NANCY L. CANNING, Plaintiff, v. BARBARA W. POOLE, ET AL., Defendant.


MEMORANDUM OPINION

&

ORDER

On December 18, 2012, the Court granted Defendant Brook Ledge's second motion for summary judgment, disposing of the last of Plaintiff Nancy Canning's claims against the three horse transportation companies named in her complaint. [R. 123]. Now, Brook Ledge, Morrissey's Horse Pullmans, and Creech Horse Transportation, (collectively "Horse Transportation Defendants") argue that these claims were either baseless or made as a result of bad faith, such that Canning should pay the resulting attorney's fees pursuant to 42 U.S.C. § 1988, 28 U.S.C. § 1927, or the Court's implied powers. [R. 125]. Though Canning, who has been dormant in this case for over a year, has not responded in opposition, the Court finds that the Horse Transportation Defendants have not sufficiently justified the imposition of attorney's fees under any of the stated theories, and therefore, their Motion for Attorney Fees and Non- Taxable Expenses shall be DENIED.

Judge Jennifer Coffman was the presiding judge during the majority of this case, including the period during which all previous dispositive motions were resolved. Upon Judge Coffman's retirement, this case was reassigned to the undersigned for all further proceedings. [R. 124].

I

Canning claims that as a result of a dispute over the performance of and payment for certain veterinary services, over $3,000,000 worth of equine stock was improperly removed from her farm in execution of a lien placed on those horses. She states that the removal was effectuated through the use of certain commercial horse haulers, including Morrissey's Horse Pullmans, Creech Horse Transportation, and Brook Ledge. As a result, Canning brought claims against these horse haulers, among other defendants, for violation of her Fourth Amendment rights pursuant to 42 U.S.C. § 1983, conversion, malicious abuse of legal process, and intentional infliction of emotional distress. [R. 5].

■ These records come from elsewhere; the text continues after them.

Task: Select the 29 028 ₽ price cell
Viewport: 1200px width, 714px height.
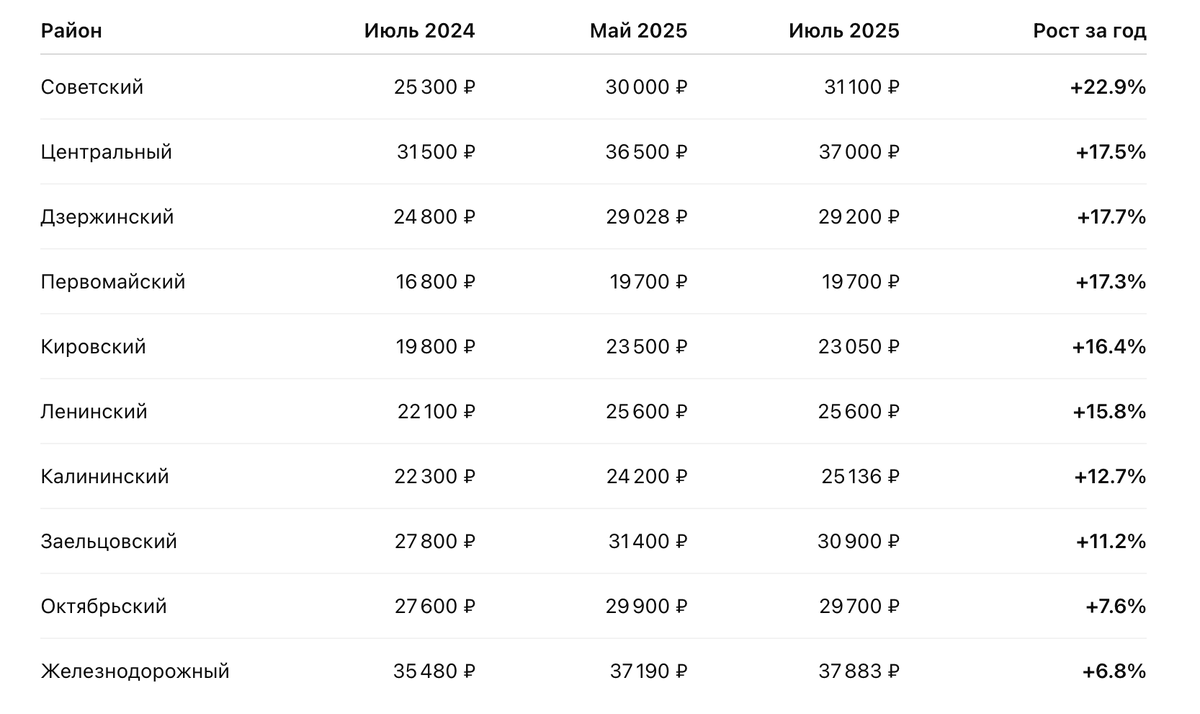Action: click(x=646, y=217)

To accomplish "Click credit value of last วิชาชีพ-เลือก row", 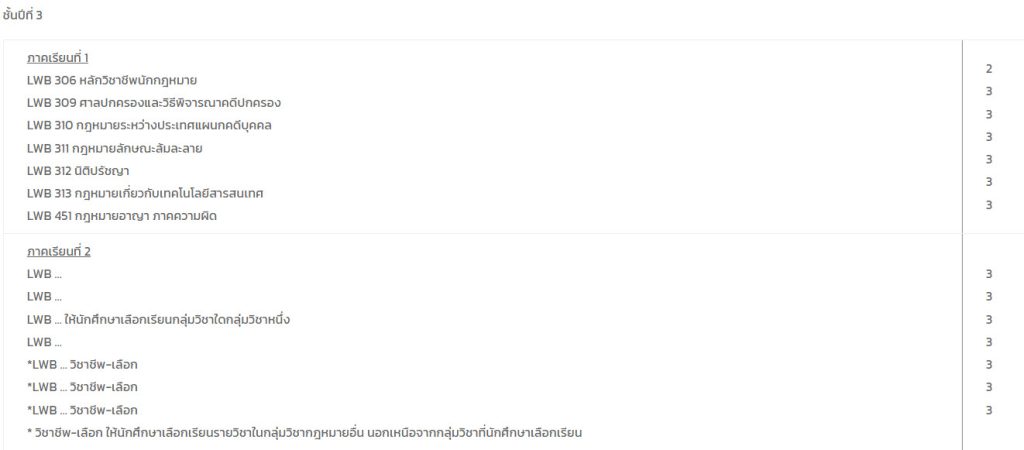I will 989,410.
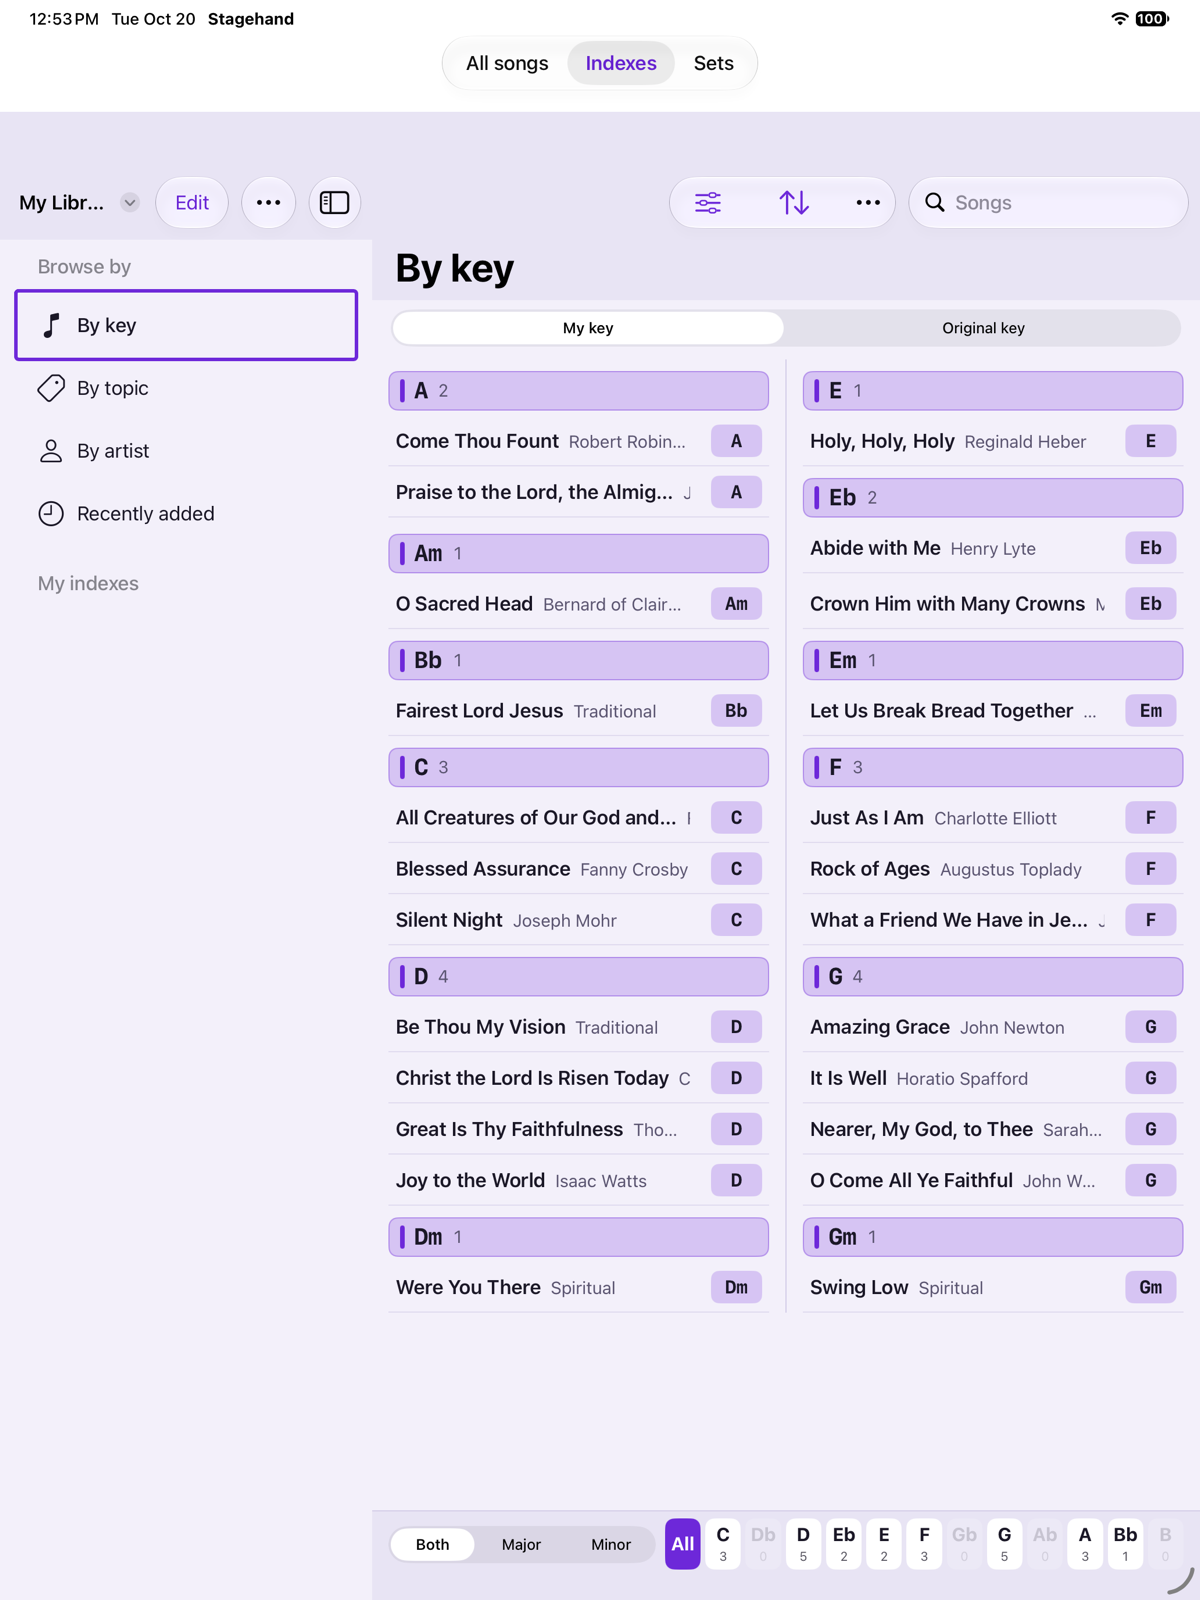This screenshot has height=1600, width=1200.
Task: Collapse the D key group header
Action: coord(579,977)
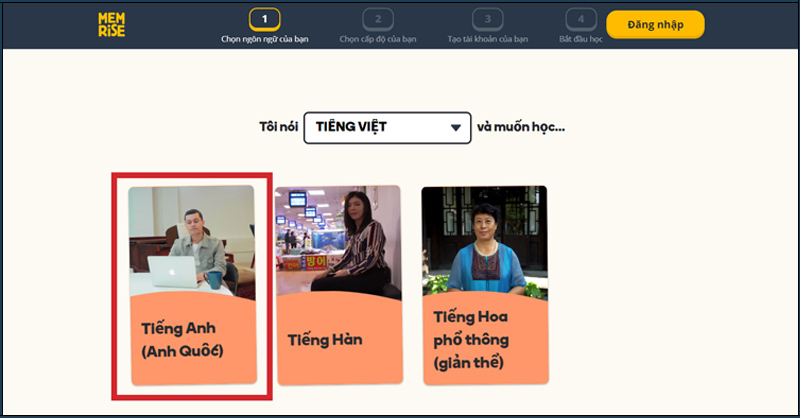Open the "Chọn ngôn ngữ của bạn" step label
Image resolution: width=800 pixels, height=418 pixels.
(264, 40)
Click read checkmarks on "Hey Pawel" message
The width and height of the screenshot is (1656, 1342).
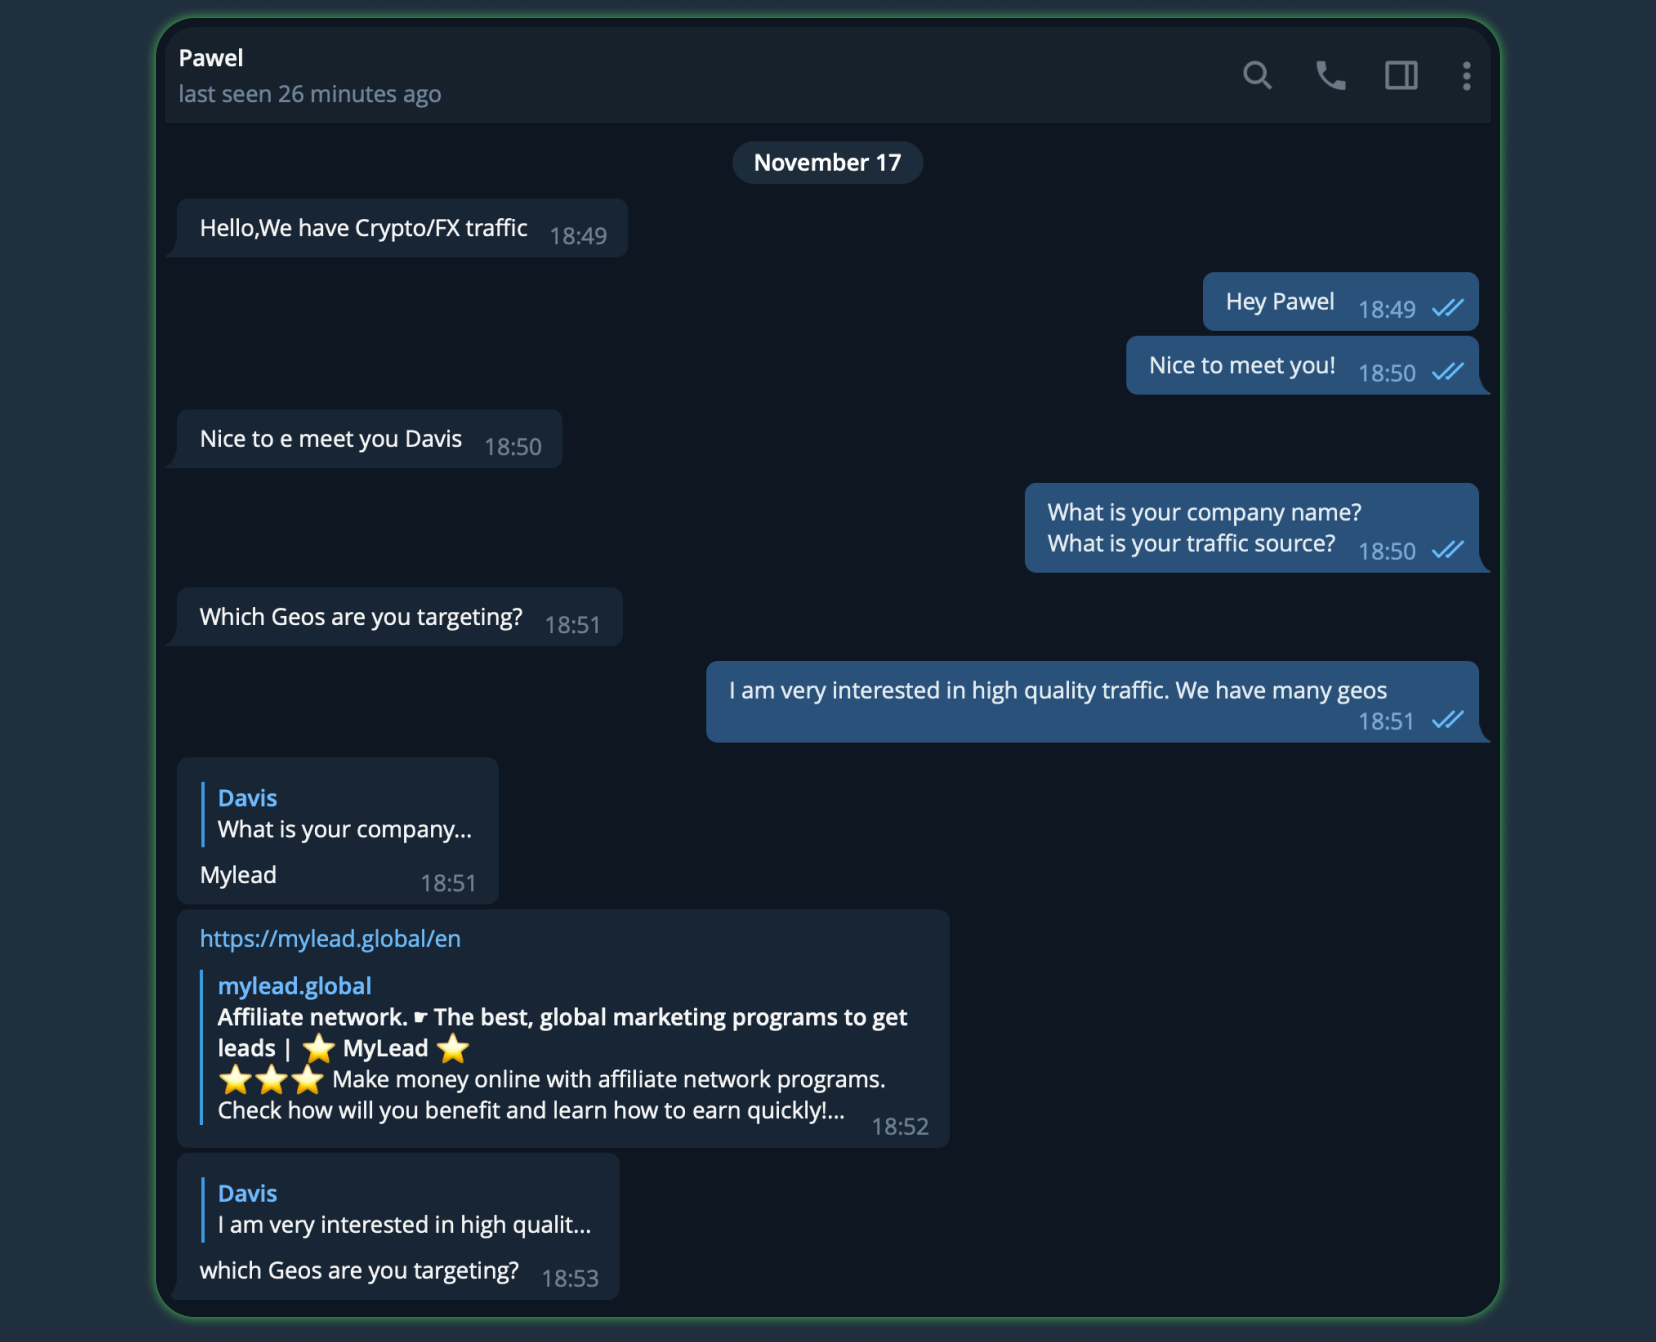1447,308
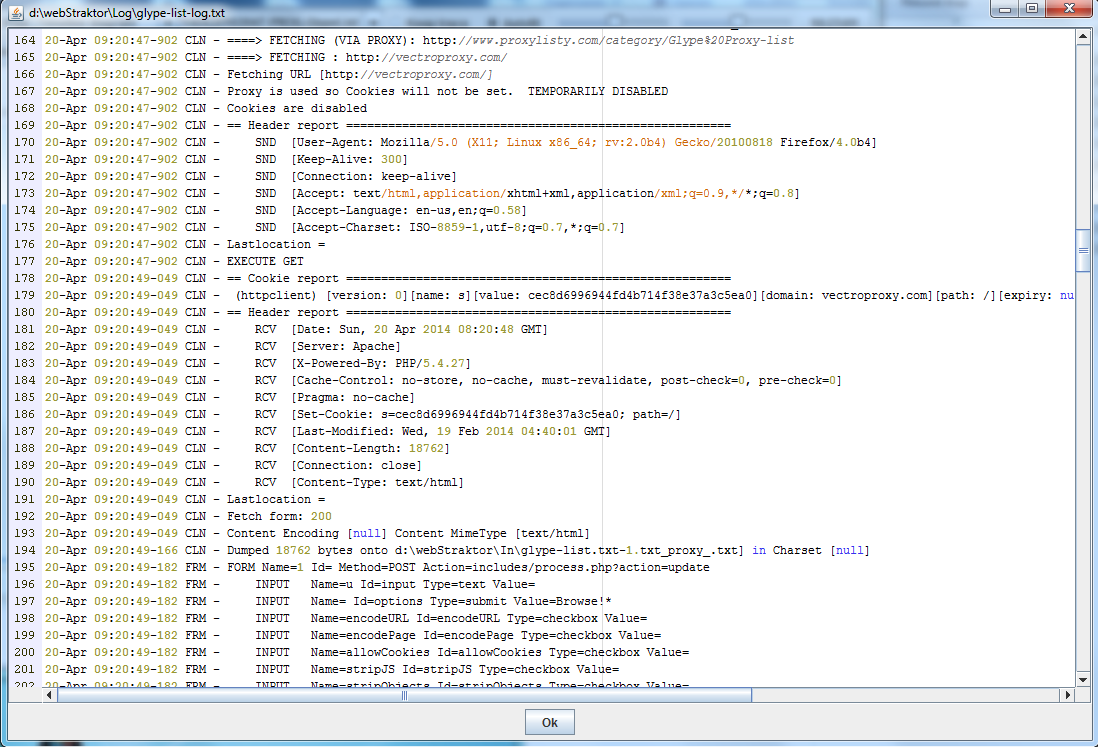Maximize the log viewer window

[x=1031, y=8]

Before a scheduling order was entered in the case or the parties had begun discovery, Brook Ledge moved the Court for summary judgment. [R. 37]. Therein, Brook Ledge stated that it had no involvement in the incident and that none of its agents or equipment were even present at the time that these events occurred. In support, Brook Ledge tendered affidavits from its Kentucky dispatcher and its co-defendant Barbara Poole, both of whom testified that Brook Ledge had no involvement in the removal of Canning's horses. [R. 39]. However, Canning responded with an affidavit in which she swore under oath that at the time of the incident she personally saw a horse carrier with "Brook Ledge" written on it and horses being loaded therein. [R. 42-1 at 2]. Further, she noted that some of the horses loaded into the Brook Ledge carrier were injured, including one that might have to be euthanized. [Id.] In the same affidavit, Canning also claimed to have seen Morrissey's and Creech Horse Transportation trailers used to remove horses from her farm. She identified a driver and horses that she claimed to have been associated with the Morrissey's trailer and indicated that she had to intervene to stop Morrissey's agent from "beating" Chief Gossip, one of her mares. [Id. at 1-2]. Canning also stated that officials from the Bourbon County Sheriff's Department were present with a court order by which they "commanded the horse haulers to dispose of the horses by bailment." [R. 42 at 2]. The Court denied Brook Ledge's motion for summary judgment largely on the basis that Canning's affidavit showed a genuine issue of material fact. [R. 63].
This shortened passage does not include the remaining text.